Pioneer 10 becomes first spacecraft to leave our solar system 40 years ago this hour #OnThisDay #OTD (Jun 13 1983)


Video: 'KUMV Night Report news 1983'

(Monday, June 13, 1983, 8:00 a.m. EDT) — The U.S. space probe Pioneer 10 became the first human-made object to leave the vicinity of the major planets of the Solar System today as it crossed the orbit of Neptune, at that time the outermost planet, 11 years after it was launched in 1972.

The 570-pound robot craft was 2.81 billion miles from the Sun and traveling 30,558 miles an hour at the time of the historic crossing.

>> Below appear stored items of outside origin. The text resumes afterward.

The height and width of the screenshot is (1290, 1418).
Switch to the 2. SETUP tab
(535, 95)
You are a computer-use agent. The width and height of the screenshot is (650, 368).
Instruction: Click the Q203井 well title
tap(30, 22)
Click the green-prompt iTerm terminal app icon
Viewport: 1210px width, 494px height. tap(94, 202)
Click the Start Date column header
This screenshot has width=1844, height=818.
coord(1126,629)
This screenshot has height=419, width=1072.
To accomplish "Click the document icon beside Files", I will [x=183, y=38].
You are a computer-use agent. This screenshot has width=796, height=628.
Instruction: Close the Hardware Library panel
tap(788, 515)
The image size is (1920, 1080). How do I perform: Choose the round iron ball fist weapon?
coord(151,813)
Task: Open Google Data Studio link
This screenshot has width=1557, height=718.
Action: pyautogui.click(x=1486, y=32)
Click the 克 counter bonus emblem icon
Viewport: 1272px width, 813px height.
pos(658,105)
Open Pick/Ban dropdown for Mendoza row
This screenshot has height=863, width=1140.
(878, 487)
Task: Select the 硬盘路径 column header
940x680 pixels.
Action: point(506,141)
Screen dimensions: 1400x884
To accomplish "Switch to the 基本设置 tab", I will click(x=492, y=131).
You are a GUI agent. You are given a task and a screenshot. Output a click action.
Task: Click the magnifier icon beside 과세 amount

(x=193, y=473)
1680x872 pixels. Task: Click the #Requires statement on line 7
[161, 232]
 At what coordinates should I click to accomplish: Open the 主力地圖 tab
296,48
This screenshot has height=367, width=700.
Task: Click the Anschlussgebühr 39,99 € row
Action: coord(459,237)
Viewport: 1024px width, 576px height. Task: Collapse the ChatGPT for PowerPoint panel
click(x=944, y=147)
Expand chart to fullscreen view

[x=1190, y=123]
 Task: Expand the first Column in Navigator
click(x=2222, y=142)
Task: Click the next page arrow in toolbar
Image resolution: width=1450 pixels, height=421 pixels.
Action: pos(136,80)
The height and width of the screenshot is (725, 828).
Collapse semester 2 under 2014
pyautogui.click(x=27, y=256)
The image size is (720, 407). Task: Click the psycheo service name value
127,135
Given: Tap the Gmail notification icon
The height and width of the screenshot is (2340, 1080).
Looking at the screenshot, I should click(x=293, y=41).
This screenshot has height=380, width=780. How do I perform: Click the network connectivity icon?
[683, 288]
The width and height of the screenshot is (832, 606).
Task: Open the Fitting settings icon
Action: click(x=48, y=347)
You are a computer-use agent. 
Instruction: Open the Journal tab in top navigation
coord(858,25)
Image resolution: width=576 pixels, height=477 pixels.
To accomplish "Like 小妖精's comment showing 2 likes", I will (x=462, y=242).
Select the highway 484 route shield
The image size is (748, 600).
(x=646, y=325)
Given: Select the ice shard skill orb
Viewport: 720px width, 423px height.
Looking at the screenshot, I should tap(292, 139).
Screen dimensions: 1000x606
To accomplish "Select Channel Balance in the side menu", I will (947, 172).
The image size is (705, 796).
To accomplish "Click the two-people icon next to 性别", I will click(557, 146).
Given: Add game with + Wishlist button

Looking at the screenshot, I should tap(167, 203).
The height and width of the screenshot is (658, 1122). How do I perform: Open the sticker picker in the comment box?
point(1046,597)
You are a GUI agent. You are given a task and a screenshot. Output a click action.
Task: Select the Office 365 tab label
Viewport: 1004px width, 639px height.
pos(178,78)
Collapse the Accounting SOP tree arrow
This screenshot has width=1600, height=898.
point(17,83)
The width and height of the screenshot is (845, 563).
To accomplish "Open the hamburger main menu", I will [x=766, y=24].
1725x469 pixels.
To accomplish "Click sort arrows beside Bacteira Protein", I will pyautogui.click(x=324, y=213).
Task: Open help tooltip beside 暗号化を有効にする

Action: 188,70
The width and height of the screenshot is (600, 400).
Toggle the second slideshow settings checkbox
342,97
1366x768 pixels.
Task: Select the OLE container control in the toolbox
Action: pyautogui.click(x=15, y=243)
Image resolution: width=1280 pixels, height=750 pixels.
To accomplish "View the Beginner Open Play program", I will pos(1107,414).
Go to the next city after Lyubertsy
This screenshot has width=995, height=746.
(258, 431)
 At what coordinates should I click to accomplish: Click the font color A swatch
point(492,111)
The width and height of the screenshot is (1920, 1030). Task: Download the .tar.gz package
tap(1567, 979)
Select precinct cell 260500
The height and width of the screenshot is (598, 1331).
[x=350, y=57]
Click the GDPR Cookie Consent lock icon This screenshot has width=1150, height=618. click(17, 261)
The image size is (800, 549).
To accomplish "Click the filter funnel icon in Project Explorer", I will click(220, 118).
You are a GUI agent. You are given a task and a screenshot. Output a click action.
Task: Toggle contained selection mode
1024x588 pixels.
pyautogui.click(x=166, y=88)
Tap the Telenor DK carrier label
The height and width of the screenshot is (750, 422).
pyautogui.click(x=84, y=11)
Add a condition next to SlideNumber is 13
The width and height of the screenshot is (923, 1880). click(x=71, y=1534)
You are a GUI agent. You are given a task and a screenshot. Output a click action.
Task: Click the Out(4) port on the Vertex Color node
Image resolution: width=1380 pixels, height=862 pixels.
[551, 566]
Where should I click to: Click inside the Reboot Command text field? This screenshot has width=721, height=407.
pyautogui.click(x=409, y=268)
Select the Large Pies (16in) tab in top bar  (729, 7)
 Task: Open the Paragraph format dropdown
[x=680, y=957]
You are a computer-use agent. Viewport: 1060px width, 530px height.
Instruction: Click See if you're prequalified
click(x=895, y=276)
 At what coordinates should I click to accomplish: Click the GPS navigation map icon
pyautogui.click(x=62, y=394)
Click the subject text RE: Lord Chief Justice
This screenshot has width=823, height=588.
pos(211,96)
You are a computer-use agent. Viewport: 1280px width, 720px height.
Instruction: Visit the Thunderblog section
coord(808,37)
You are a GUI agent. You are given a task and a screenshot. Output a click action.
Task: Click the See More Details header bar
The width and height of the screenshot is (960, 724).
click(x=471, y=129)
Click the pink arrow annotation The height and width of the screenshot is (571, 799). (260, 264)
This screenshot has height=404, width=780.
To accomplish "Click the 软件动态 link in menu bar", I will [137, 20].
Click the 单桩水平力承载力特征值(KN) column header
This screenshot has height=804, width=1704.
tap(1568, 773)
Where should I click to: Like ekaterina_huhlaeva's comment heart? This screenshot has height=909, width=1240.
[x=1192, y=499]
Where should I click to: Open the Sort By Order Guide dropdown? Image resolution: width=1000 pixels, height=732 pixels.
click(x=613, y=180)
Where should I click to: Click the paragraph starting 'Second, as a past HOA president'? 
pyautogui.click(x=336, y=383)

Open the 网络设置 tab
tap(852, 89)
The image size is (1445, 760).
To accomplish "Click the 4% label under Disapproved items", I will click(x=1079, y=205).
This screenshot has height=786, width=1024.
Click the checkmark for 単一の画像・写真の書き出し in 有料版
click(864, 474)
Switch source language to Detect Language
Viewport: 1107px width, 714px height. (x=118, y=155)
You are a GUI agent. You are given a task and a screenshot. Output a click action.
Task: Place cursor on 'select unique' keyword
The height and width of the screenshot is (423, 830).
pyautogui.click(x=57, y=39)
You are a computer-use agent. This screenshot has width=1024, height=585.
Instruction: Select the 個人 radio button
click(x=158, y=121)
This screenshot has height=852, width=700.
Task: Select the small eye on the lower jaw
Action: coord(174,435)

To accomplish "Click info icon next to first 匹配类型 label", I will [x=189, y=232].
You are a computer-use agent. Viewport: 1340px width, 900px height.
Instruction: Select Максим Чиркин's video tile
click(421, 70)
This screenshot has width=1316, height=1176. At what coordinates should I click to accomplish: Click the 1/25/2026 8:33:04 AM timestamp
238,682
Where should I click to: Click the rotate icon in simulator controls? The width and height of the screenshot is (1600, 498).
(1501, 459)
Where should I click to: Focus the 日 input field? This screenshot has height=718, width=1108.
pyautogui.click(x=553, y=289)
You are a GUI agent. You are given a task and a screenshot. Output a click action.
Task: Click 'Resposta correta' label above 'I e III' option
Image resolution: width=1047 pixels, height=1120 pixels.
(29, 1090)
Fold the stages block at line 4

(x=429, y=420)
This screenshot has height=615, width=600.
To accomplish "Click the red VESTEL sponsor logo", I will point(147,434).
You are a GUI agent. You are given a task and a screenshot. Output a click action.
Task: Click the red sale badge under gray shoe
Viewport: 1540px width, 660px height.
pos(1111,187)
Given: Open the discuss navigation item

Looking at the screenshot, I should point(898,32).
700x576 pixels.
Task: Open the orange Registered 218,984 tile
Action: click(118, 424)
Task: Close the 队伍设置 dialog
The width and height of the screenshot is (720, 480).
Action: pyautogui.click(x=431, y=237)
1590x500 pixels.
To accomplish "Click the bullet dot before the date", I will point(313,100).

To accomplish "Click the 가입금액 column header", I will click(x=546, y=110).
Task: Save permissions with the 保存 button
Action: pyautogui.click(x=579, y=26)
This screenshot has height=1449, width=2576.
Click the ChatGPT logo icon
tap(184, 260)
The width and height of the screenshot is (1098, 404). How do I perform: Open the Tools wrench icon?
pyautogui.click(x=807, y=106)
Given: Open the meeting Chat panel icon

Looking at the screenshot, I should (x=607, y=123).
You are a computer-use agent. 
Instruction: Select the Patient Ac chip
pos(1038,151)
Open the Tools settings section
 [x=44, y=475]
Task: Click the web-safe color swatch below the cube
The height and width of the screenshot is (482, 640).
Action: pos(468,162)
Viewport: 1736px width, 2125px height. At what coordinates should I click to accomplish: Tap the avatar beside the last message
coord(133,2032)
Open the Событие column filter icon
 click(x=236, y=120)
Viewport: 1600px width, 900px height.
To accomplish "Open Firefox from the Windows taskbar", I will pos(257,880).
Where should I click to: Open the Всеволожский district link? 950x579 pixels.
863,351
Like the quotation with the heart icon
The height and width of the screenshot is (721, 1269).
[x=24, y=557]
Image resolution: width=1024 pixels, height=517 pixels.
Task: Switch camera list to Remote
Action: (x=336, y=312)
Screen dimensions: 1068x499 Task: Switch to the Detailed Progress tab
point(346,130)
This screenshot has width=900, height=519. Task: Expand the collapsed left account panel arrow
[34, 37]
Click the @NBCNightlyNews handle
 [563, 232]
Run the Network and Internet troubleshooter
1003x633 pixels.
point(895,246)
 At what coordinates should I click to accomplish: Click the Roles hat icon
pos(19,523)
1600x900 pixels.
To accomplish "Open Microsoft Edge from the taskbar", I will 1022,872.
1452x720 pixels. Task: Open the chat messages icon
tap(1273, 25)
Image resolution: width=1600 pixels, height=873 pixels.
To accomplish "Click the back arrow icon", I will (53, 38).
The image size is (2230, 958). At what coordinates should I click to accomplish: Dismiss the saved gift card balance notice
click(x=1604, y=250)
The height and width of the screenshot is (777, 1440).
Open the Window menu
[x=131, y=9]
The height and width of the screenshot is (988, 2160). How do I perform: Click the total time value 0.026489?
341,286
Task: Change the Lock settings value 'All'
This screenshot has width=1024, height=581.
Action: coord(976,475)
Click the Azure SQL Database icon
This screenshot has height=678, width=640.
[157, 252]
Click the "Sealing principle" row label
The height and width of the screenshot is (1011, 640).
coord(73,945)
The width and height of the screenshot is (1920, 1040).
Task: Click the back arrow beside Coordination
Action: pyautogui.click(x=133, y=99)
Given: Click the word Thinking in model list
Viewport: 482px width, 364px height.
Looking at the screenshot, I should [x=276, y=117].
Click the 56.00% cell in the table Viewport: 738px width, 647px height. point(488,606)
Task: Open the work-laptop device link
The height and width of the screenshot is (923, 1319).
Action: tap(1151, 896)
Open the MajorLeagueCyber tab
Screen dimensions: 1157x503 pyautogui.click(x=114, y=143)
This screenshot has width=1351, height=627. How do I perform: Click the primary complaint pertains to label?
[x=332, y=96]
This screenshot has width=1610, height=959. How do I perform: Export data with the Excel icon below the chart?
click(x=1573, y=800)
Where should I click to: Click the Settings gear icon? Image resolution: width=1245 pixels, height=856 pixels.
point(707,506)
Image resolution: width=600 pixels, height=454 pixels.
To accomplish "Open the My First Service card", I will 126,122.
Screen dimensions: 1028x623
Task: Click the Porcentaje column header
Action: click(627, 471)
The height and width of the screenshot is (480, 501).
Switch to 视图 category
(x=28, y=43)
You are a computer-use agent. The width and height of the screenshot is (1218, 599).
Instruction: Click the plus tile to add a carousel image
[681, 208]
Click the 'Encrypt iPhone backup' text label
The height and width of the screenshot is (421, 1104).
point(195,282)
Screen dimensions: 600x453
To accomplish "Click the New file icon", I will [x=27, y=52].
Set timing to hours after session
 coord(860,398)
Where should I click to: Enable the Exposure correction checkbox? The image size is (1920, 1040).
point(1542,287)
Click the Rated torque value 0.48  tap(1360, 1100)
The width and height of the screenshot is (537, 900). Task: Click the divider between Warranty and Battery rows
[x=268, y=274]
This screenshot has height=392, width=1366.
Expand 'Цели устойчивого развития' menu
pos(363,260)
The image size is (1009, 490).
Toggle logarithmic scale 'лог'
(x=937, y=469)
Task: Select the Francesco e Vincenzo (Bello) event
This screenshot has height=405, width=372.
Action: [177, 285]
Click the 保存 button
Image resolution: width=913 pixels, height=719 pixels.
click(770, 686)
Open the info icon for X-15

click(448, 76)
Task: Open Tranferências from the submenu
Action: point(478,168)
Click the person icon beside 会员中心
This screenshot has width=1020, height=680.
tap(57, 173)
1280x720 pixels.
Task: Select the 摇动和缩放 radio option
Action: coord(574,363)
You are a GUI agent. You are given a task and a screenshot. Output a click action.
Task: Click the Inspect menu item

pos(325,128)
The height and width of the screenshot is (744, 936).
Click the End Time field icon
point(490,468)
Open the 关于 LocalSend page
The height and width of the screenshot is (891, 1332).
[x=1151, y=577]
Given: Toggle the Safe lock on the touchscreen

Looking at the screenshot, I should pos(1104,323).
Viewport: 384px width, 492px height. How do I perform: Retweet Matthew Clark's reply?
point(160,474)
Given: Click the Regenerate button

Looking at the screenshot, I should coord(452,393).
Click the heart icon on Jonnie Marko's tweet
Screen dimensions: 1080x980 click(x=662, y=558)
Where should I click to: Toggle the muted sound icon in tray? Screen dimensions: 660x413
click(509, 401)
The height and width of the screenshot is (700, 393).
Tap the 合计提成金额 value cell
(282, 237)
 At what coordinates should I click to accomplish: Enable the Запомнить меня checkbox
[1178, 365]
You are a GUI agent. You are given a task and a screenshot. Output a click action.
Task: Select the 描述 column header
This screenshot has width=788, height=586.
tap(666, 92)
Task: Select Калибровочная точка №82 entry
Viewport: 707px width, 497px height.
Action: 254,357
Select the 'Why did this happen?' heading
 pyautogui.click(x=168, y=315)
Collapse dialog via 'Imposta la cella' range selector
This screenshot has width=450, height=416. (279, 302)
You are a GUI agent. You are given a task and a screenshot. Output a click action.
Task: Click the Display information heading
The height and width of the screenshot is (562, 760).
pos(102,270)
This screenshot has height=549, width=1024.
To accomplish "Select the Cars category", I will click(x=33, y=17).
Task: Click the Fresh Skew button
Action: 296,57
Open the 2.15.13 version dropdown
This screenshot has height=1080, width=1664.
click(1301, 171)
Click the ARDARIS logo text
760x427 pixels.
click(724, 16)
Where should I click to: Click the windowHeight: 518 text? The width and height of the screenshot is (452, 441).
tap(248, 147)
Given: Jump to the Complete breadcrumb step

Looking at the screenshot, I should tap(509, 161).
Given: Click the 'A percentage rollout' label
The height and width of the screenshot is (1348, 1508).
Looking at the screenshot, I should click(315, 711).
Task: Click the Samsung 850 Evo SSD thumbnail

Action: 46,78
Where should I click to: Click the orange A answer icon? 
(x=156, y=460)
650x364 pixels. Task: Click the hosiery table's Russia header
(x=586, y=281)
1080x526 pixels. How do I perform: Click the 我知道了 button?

This space exploration project was conducted by the NASA Ames Research Center in California. The space probe was manufactured by TRW Inc.


Video: 'Pioneer 10: Our First View into Outer Planets'

The mission came to an official end on March 31, 1997, when it had reached a distance of 67 AU (6.2 billion mi; 10.0 billion km) from the Sun, though the spacecraft was still able to transmit coherent data after this date.

After March 31, 1997, Pioneer 10’s weak signal continued to be tracked by the Deep Space Network to aid the training of flight controllers in the process of acquiring deep-space radio signals. There was an Advanced Concepts study applying chaos theory to extract coherent data from the fading signal.

Radio communications were lost with Pioneer 10 on Jan. 23, 2003, because of the loss of electric power for its radio transmitter, with the probe at a distance of 12 billion kilometers (80 AU) from Earth.